Data shown –
Content starts

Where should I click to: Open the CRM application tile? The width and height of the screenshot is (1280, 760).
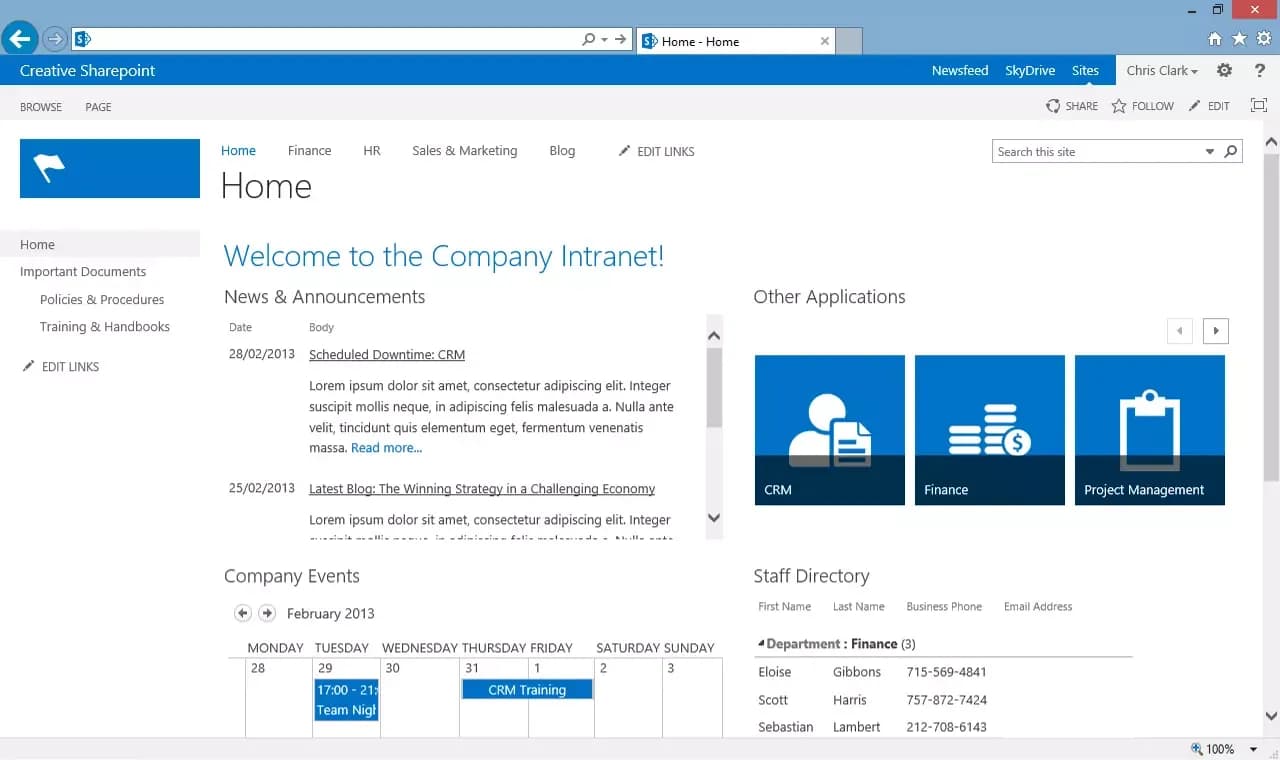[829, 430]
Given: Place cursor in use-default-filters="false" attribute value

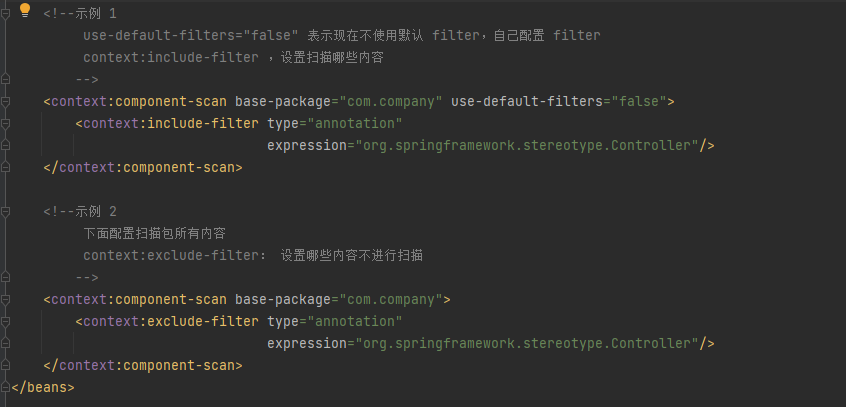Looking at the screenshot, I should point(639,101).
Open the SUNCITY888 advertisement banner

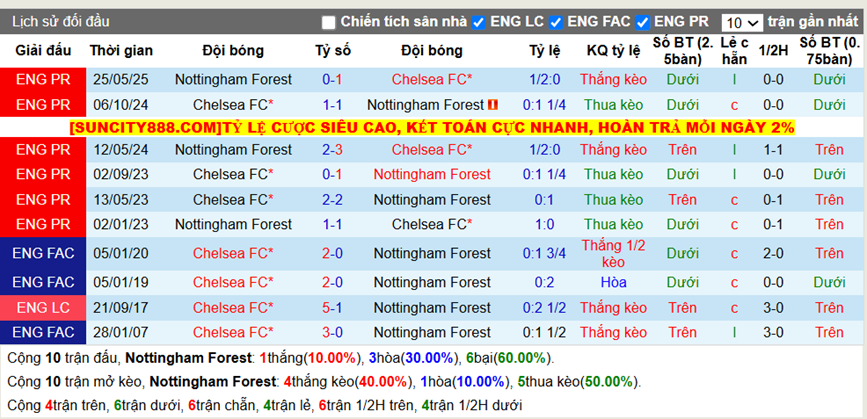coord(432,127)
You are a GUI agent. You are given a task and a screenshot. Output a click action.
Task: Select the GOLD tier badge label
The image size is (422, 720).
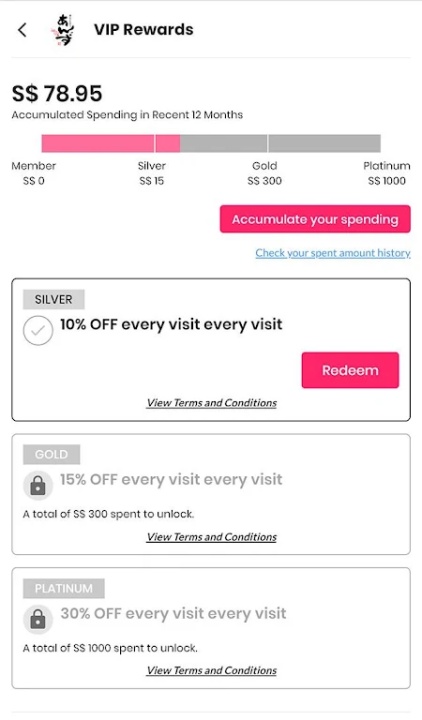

Content ends
Content starts

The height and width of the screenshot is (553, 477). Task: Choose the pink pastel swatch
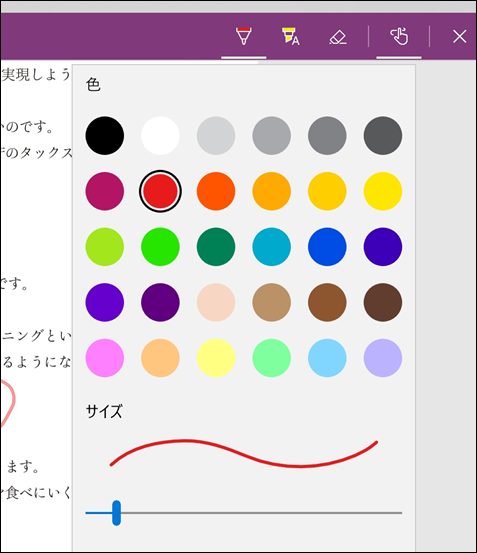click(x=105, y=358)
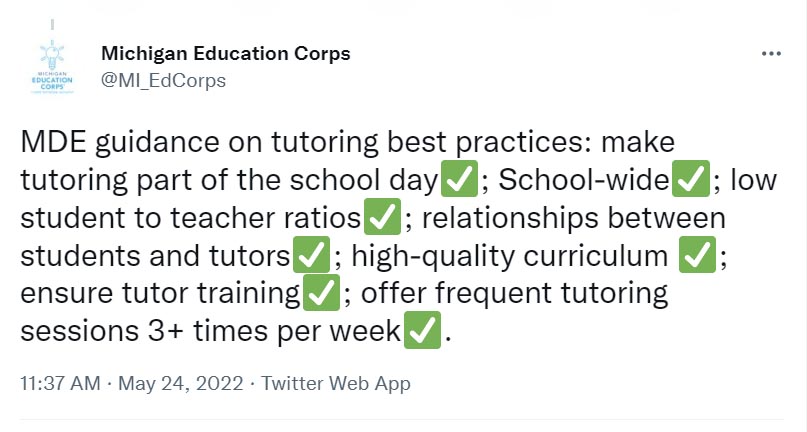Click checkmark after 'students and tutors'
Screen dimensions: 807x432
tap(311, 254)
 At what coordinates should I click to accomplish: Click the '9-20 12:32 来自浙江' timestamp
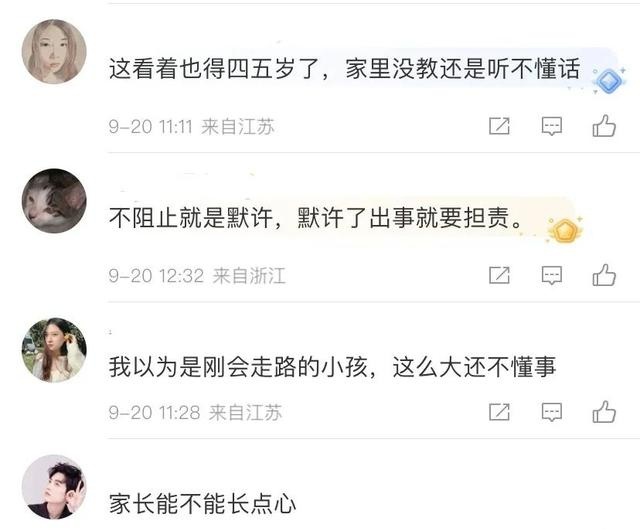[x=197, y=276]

Content ends
Content starts

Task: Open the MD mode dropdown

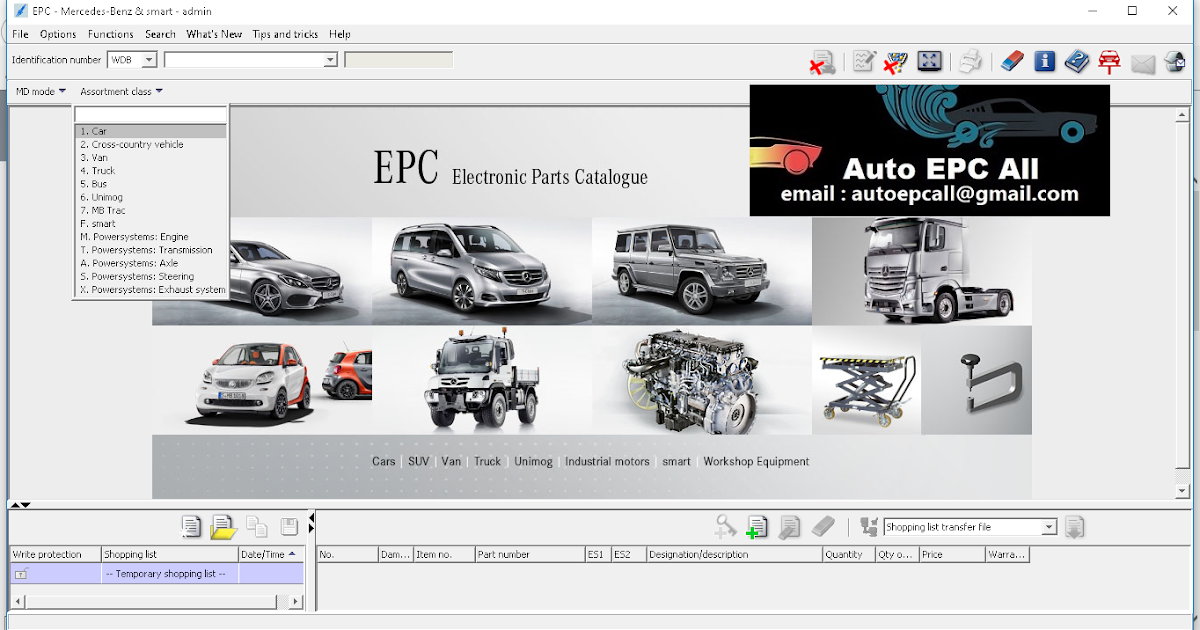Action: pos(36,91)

Content ends

What you will do – Restate word for word the entries above from the line with "Task: Select the GOLD tier badge label" through the line with "The image size is (422, 720).", inclusive, leaving out everything else.

Answer to the problem –
Task: Select the GOLD tier badge label
The image size is (422, 720).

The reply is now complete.